Headline-grabbing breaches of the past 30 days:
- Austin Peay University: End-of-semester exams were derailed, and the ordinarily busy Tennessee campus ground to a halt after the school’s network was frozen due to a ransomware attack. The school reported that students still have access to their meal plans, and payroll had already been processed, so employees were paid on time this week, but final exams were canceled. So, while some students may have cheered, school administrators were left scrambling.
- Kellogg Community College: Meanwhile, in Michigan, classes were stymied when a successful ransomware attack was unleashed. The school issued a statement: “Our investigation is still in its early stages, and we will share updates as soon as we learn more. Out of an abundance of caution, we are initiating a forced password reset for all students, faculty, and staff to secure our network further.”
- Louisville Law Firm: firm, vowing to publish stolen files if not paid. According to reports, extortionists gave Becker Law Office only a few days to respond to their demands, or they would publish files allegedly stolen from the firm.
- The American Dental Association (ADA), which is a dentist and oral hygiene advocacy association providing training, workshops, and courses to its 175,000 members, was hit this weekend by a cyberattack.
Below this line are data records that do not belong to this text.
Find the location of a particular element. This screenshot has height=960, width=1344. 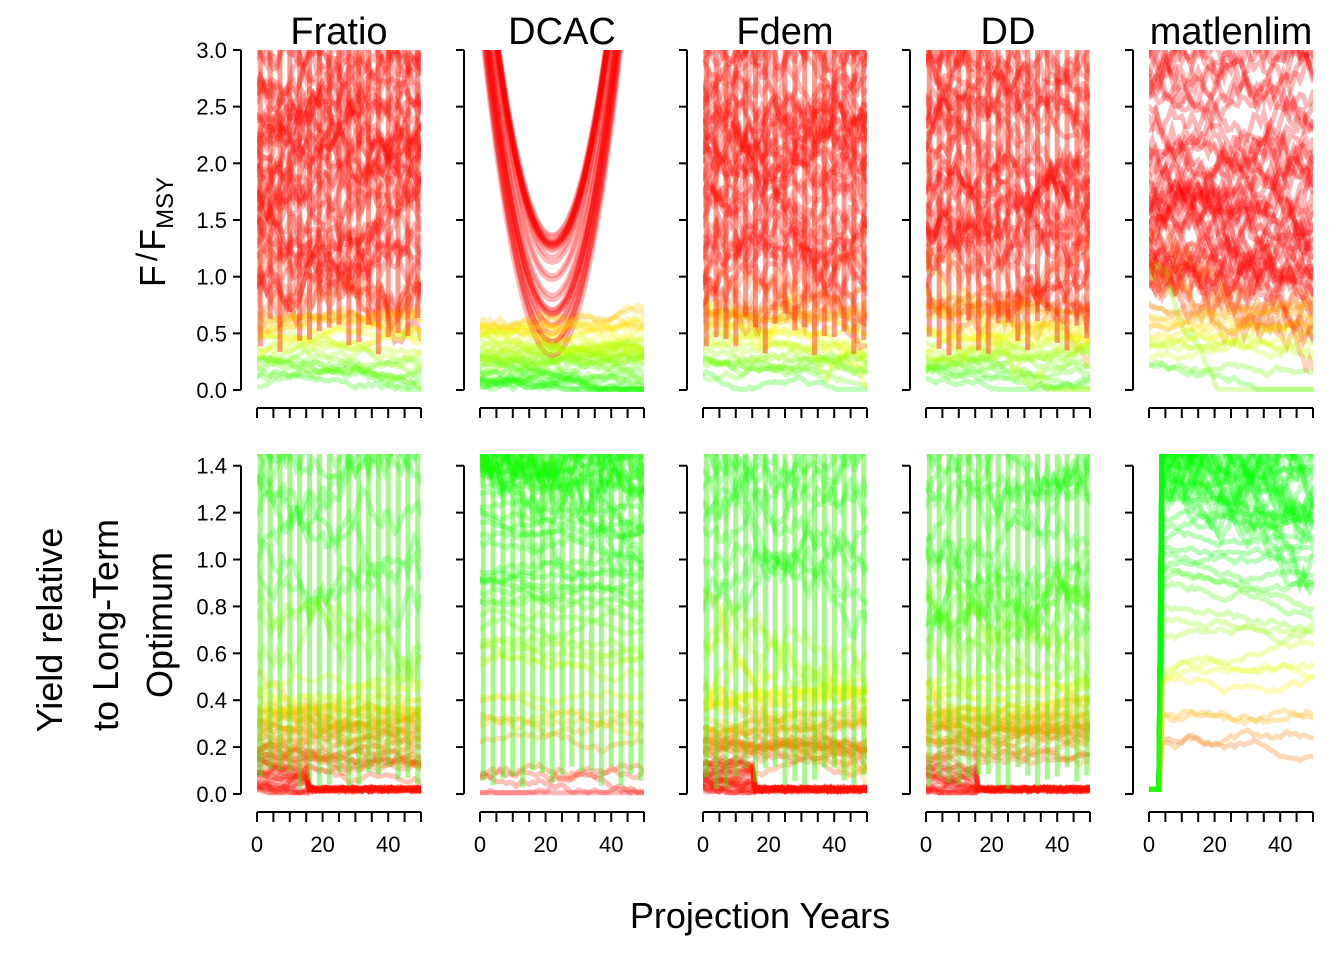

panel-title-fratio: Fratio is located at coordinates (338, 32).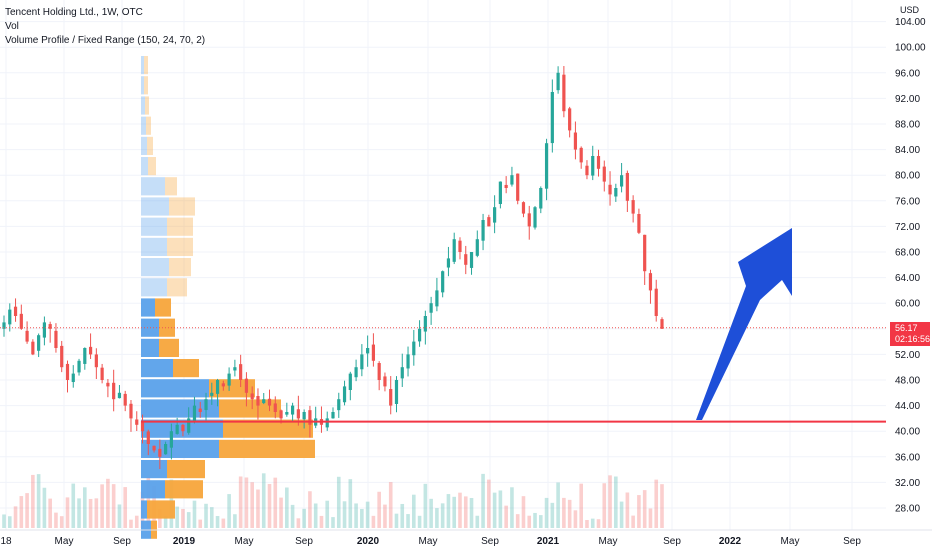 This screenshot has width=932, height=550. I want to click on price-tick-label: 100.00, so click(910, 48).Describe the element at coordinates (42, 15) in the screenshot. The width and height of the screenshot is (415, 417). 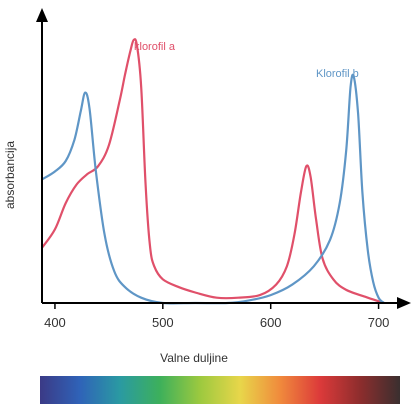
I see `y-axis-arrow` at that location.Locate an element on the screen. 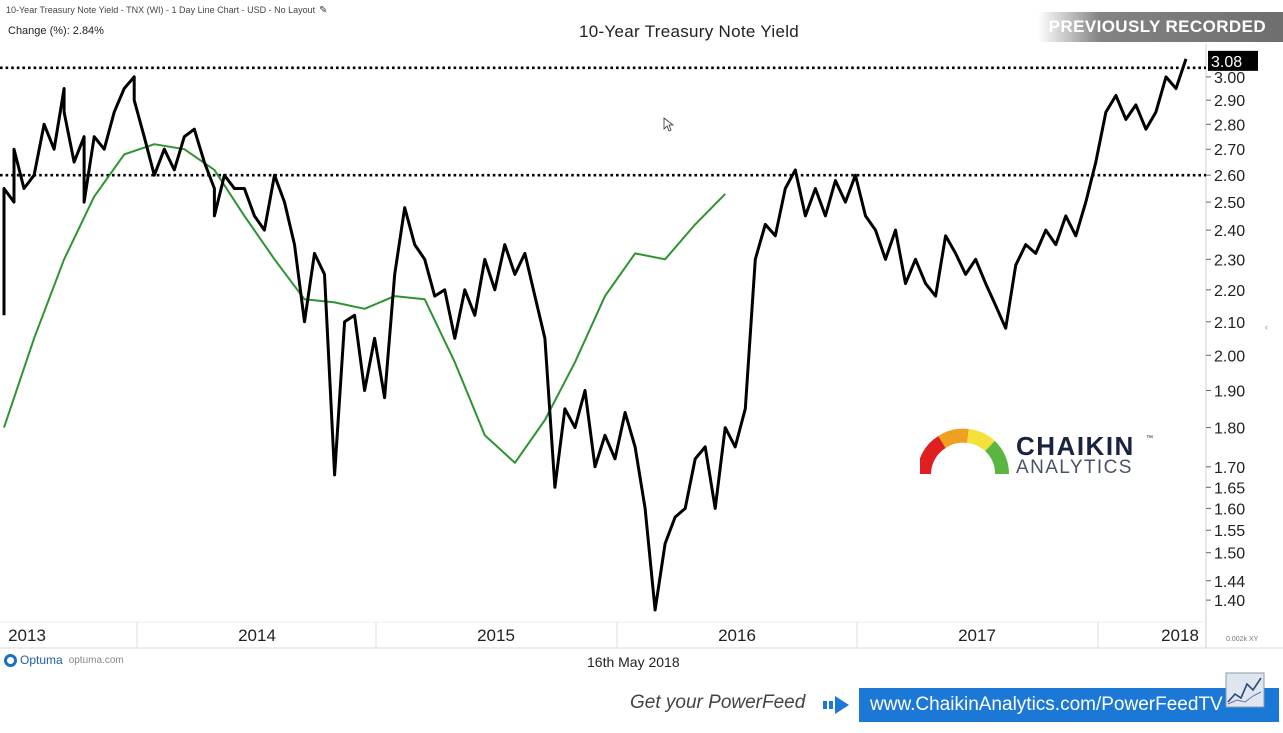  footer-date: 16th May 2018 is located at coordinates (634, 662).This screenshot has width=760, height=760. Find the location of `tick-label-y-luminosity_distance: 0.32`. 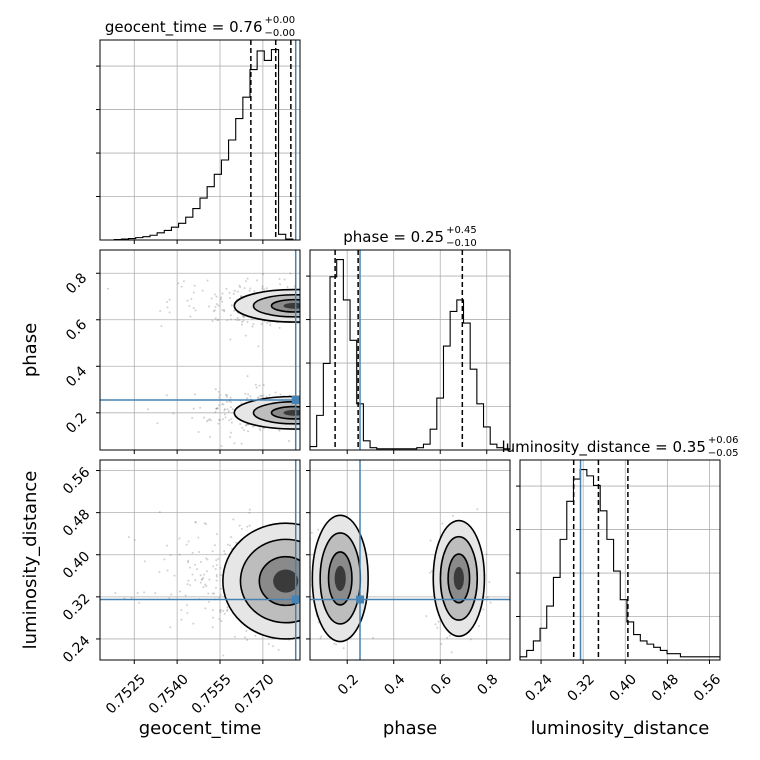

tick-label-y-luminosity_distance: 0.32 is located at coordinates (76, 608).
As a result, shut down portions of their network were shut down during an investigation of the attack.
- Cincinnati Museum Center: One of Cincinnati’s premier tourist destinations was shut down for weeks in March and April as the museum struggled with a ransomware attack. Ticketing systems were offline and kiosk interpretive displays went dark. The attack hit just before the peak spring and summer tourist seasons and cost the center thousands in lost revenue generated by admissions.
- The Works: Hackers hit the British discount stationery and books retailer with ransomware. Some stores in the 500-store chain were forced to shut down as registers, and other inventory systems could not be brought back online.
These ransomware attacks are troubling to cybersecurity experts
“What we are seeing is a ransomware epidemic. Numbers show us that ransomware surged in the past year; when numbers come out for this year, I’m betting it’s even higher,” says Higgins.
“Also, keep in mind, the ones making the news are the tip of the iceberg. For every ransomware attack you read about on the news, there are probably 20 more that companies have managed to keep quiet,” he shares.
In the examples in this week’s article, Higgins points out there are common threads that could be studied. Education and healthcare are two primary targets.
“Both are seen as having deep pockets and plenty of attack surfaces, so it is open season for hackers,” Higgins warns. Even museums, such as the Cincinnati Museum Center attack, are not immune to attacks. They are seen as well-insured and bonded public trusts with deep pockets and motive to pay a ransom quickly. There is no word in this week’s examples as to whether the ransom was paid.
“Many companies feel compelled to pay to get their businesses back up and running, but the public doesn’t often hear about it. And, frankly by the time a ransom is paid, irreparable damage has already been suffered,” says Higgins.
The conflict in Ukraine has provided a ripe atmosphere for hackers. Many IT resources are tied up elsewhere and people are sensitive to the war. They might open emails with ransomware payloads disguised as Ukraine’s humanitarian aid efforts.
Higgins advises MSPs to monitor headlines, search for patterns, connect dots, and then harden and fortify defenses where the threats seem more acute.
“While all the traditional defenses shouldn’t be ignored, sometimes the best defense is simply watching the news,” he says.